Monday, May 11, 2009

Take Your Vitamins, and You'll Meet the Robot God

Hat tip to Jim Fehlinger for drawing my attention to "a new bottle for some old wine," namely Transhumanist and Singularitarian darling Ray Kurzweil's latest offering for gulling the rubes: Transcend: Nine Steps to Living Well Forever.

As is conventional in can-do futurological circle-squaring scams, Kurzweil makes sooperintelligent sooperhuman techno-immortalization into techno-heaven so eee-zee a child could do it! Note the "helpful mnemonic." Compared to the history-shattering Singularitarian Robot God we will one day meet, and some of us -- you know who you are! -- will actually become, I suppose we are all but children, after all. According to the publisher:
In 2004, Ray Kurzweil and Terry Grossman, MD... make the case that new developments in medicine and technology will allow us to radically extend our life expectancies and slow down the aging process. Soon, our notion of what it means to be a 55-year-old [Kurzweil is 61 -- ed] will be as outdated as an eight-track tape player.

TRANSCEND: Nine Steps to Living Well Forever presents a practical, enjoyable program so that readers can live long enough (and remain healthy long enough) to take full advantage of the biotech and nanotech advances [surely you know about those! --ed] that have already begun and will be occurring at an accelerating pace [mm hm --ed.] during the years ahead. To help readers [who can't be expected, after all, to be the brightest bulbs --ed.] remember the nine key components of the program, Ray and Terry have arranged them into a mnemonic:

Talk with your doctor
Relaxation
Assessment
Nutrition
Supplementation
Calorie reduction
Exercise
New technologies < - - - - - - [a/k/a "and then a miracle happens" --ed.]
Detoxification

This easy-to-follow program will help readers transcend the boundaries of our genetic legacy and live long enough to live forever.

Not only can taking your vitamins and regular exercise make you into a fetal transcendentalizing post-human super-god -- even as we speak! -- unlike every other person on the planet or in history who in taking vitamins and regular exercise has simply managed, if they are lucky and don't overdo it, to enjoy a comparatively healthier life, but apparently your techno-immortalization and super-humanization and robo-transcension via ramped up self-regard can even be "enjoyable."

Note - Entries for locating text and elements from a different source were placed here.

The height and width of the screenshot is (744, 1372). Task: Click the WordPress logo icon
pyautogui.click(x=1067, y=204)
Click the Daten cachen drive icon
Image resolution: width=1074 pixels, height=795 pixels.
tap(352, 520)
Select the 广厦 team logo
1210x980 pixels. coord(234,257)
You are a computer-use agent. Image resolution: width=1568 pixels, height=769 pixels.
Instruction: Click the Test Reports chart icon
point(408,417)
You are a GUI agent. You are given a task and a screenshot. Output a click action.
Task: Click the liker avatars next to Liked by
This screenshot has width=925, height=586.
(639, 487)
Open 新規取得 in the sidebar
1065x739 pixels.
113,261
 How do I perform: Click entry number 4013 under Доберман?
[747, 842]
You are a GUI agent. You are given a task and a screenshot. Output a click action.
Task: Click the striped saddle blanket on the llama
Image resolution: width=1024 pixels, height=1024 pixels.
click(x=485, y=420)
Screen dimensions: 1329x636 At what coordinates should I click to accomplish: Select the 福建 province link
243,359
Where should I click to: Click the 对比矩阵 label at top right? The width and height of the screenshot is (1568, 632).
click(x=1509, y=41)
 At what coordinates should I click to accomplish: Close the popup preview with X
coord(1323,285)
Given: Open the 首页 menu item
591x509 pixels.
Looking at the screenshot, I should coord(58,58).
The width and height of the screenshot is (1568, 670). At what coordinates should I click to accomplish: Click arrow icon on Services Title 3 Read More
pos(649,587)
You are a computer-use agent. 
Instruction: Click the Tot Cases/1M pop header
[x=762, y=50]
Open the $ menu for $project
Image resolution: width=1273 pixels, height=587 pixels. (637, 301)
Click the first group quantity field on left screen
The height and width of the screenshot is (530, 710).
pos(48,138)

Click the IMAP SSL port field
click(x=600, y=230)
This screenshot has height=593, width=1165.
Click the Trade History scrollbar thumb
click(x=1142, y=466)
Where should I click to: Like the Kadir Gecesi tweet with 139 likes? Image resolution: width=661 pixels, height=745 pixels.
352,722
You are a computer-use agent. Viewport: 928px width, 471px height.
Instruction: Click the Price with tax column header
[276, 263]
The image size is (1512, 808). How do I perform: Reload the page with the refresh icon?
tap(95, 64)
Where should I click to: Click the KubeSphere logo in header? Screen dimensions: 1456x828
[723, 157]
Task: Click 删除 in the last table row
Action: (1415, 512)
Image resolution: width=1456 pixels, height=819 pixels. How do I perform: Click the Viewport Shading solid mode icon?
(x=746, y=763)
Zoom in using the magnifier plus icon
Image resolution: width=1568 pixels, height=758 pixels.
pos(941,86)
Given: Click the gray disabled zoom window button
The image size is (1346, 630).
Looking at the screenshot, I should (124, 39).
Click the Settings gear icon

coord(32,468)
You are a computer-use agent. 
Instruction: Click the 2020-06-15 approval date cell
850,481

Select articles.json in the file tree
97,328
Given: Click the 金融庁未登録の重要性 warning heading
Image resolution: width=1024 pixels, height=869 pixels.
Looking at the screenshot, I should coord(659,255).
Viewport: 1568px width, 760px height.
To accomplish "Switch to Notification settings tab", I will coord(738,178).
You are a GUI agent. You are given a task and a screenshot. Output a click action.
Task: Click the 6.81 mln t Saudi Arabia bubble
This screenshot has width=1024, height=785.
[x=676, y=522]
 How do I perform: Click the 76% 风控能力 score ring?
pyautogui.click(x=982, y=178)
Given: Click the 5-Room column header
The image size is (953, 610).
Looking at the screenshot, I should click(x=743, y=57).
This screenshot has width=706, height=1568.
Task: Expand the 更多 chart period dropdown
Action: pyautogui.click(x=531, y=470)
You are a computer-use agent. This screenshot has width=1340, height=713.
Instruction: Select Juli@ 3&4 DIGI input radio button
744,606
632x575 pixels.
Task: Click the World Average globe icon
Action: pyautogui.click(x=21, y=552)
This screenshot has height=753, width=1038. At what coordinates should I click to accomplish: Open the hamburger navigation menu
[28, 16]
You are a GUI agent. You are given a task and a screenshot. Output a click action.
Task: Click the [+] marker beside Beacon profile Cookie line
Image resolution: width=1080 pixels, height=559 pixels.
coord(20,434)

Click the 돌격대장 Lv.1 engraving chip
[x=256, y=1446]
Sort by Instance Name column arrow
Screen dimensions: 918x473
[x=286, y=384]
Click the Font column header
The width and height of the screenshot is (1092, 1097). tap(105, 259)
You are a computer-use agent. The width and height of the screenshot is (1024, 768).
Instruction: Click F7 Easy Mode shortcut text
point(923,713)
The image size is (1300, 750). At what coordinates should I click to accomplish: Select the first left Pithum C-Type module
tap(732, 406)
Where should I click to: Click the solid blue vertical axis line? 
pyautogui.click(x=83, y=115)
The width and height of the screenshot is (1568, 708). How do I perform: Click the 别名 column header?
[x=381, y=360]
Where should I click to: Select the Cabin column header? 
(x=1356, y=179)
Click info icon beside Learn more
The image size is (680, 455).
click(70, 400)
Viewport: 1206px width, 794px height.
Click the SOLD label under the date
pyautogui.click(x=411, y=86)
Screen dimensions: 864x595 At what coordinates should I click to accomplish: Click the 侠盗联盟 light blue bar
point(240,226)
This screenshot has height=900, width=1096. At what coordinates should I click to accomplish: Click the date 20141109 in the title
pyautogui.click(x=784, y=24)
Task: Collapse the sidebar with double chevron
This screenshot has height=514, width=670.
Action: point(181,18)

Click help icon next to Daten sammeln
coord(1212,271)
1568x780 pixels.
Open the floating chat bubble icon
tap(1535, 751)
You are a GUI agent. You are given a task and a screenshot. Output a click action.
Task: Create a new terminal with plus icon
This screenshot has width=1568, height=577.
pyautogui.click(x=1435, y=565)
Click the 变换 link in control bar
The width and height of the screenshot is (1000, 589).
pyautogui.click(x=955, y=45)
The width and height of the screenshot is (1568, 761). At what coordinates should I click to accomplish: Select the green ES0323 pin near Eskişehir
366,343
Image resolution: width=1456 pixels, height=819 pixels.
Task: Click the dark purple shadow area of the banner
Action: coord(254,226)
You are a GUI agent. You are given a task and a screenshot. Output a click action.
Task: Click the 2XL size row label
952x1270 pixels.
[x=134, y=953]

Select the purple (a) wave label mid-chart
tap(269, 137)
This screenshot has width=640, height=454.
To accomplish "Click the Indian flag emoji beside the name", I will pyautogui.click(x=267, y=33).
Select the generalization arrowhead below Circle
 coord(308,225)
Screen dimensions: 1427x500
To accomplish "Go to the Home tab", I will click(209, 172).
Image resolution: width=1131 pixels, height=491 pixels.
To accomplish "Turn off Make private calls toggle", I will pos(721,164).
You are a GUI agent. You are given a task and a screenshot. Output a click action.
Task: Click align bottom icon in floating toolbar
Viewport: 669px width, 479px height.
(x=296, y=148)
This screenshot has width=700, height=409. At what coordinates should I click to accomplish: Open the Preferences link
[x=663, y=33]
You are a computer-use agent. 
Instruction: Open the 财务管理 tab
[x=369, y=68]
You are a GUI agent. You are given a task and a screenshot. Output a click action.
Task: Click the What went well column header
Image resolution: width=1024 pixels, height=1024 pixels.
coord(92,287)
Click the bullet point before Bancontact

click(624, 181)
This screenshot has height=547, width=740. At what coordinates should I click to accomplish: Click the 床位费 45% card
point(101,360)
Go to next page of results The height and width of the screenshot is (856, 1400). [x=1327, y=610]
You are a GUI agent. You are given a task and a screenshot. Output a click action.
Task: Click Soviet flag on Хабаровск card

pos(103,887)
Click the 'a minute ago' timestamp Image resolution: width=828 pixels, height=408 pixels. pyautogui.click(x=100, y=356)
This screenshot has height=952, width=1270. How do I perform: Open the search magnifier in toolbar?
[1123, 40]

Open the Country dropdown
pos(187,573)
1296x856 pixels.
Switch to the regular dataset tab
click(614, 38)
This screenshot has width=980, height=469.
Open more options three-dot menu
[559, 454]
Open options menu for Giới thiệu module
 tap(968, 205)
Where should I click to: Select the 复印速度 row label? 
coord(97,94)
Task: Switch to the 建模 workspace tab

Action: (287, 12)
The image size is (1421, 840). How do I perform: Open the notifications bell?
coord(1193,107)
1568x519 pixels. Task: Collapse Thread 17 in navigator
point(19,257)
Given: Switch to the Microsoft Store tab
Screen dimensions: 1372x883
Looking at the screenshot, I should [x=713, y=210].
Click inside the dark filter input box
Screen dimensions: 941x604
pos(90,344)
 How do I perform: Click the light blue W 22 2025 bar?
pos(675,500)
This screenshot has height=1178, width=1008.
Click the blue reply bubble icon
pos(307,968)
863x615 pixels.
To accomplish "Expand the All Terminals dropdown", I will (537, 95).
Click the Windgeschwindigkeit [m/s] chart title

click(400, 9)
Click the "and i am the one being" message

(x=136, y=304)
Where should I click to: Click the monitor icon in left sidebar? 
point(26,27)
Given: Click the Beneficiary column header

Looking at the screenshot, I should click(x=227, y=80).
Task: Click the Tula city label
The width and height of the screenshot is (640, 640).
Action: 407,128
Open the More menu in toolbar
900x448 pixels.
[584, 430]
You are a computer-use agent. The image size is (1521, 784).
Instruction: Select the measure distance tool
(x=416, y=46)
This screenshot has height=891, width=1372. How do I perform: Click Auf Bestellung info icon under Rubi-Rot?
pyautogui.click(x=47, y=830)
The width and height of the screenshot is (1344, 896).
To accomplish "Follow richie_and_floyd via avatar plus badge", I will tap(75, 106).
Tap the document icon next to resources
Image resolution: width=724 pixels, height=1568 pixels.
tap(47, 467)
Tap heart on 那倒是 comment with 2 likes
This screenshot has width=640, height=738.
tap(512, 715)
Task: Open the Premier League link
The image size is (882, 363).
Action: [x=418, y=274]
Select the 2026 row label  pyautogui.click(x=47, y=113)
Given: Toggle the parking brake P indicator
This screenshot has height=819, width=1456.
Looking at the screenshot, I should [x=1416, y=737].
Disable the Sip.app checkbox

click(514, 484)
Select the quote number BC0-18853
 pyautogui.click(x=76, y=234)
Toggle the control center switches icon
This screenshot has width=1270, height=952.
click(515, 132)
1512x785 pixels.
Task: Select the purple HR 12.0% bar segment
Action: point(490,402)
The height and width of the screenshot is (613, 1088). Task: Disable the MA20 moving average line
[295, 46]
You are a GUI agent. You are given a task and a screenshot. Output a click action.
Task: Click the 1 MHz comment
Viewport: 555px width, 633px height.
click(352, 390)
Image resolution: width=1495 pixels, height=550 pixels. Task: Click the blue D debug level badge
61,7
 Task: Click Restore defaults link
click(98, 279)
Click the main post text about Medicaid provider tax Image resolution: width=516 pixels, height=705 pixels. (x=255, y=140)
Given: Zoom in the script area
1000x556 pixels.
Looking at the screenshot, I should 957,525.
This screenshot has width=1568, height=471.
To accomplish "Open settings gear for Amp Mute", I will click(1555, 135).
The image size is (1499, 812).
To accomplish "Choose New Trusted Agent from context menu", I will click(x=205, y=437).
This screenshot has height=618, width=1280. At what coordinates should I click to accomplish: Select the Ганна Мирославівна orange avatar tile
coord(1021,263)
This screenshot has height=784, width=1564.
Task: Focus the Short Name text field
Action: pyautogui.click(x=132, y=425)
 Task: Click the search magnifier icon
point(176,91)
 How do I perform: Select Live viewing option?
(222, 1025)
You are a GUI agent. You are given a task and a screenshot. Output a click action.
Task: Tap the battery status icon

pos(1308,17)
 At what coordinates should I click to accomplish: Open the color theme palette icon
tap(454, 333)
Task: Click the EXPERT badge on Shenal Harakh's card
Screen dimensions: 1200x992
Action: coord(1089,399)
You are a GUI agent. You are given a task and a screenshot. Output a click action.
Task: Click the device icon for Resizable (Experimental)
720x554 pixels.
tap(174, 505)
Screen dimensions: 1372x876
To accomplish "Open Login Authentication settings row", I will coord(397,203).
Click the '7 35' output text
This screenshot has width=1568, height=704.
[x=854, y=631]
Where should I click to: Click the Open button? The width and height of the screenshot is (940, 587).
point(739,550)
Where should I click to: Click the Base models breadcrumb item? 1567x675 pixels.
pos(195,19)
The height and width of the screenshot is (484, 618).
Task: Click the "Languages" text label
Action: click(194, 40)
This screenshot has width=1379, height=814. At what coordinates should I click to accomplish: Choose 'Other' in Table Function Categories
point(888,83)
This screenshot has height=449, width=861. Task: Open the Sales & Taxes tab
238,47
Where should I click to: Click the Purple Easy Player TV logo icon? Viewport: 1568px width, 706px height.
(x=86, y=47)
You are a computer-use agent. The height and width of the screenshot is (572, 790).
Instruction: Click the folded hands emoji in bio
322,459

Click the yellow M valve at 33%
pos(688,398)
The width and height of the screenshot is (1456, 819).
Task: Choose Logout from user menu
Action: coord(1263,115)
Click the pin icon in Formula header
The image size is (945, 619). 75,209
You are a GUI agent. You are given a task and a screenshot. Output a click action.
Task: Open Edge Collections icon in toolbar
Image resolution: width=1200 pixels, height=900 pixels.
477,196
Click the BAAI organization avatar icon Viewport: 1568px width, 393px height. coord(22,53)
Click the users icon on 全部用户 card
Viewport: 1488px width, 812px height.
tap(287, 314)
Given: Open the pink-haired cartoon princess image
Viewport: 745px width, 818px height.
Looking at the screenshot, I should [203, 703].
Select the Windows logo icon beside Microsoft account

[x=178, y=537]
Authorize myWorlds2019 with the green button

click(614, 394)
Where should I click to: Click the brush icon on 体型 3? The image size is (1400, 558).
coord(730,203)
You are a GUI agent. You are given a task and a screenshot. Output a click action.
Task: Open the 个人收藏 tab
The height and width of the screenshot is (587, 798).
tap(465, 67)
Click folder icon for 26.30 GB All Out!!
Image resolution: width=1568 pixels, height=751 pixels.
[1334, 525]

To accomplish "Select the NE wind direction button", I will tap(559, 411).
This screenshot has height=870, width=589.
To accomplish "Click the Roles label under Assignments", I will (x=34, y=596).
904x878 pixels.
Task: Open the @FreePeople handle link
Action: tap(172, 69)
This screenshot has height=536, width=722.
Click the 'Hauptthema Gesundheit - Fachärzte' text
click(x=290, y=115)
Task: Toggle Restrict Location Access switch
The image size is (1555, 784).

I must say the already burgeoning genre of self-congratulatory self-obsessive self-mutilating something-for-nothing diet-fads exercise-fads self-esteem-fads get-rich-quick-fads have long pimpled the psychic landscape of America like loud crappy crumbling unwholesome McMansions pimple our literally desertifying terrain, but it does seem something of an "innovation" to offer up these self-regarding bromides as routes not just to a more youthful sexy body or enough easy money to make youthful sexy bodied people treat you like one of their number even if you palpably are not (more or less the American dream for the shabby-souled set), but as a route to personal "transcendence," to the effortless automagickal robo-transmogrifying attainment of quasi-religious superlatives, superintelligence, superlongevity, superabundance.

Perfectly ridiculous and perfectly exemplary superlative futurology, in a nutshell. Or, I suppose I should say, $$$uperlative Futurology.

3 comments:

jim said...

Dale,
Just you wait, when Eleizer’s magic seed AI grows into god-like plastic surgeon it will turn me into a greater than human beauty, and you will be soooo jealous. My only problem will be getting stuck staring at myself in the mirror.

(That is, of course, assuming that Eleizer’s magic seed AI don’t turn into big mean giants that want to eat me! I give it a 50/50 chance unless he gets more money to do more research.)

Robin said...

Thank you for this. So much. The cartoonish futuristic-infomercial playing in my head ("Get your Robot God! How much would YOU pay?" etc.) will keep me smiling as I slog through my grading this week.

Robin said...

Also, I can't resist posting this NY Times article I was just pointed toward:

Vitamins Found to Curb Exercise Benefits
http://www.nytimes.com/2009/05/12/health/research/12exer.html?_r=1

It's one thing for me to laugh at the idea that we have all the answers and our superlongetivity and robot bodies are around the corner, but it's another thing entirely for me to think the faithful are actually ushering in the mortality they so fear. (Not that I'm wishing death on anyone, but there's a level of irony that my cynical obnoxious side can't resist).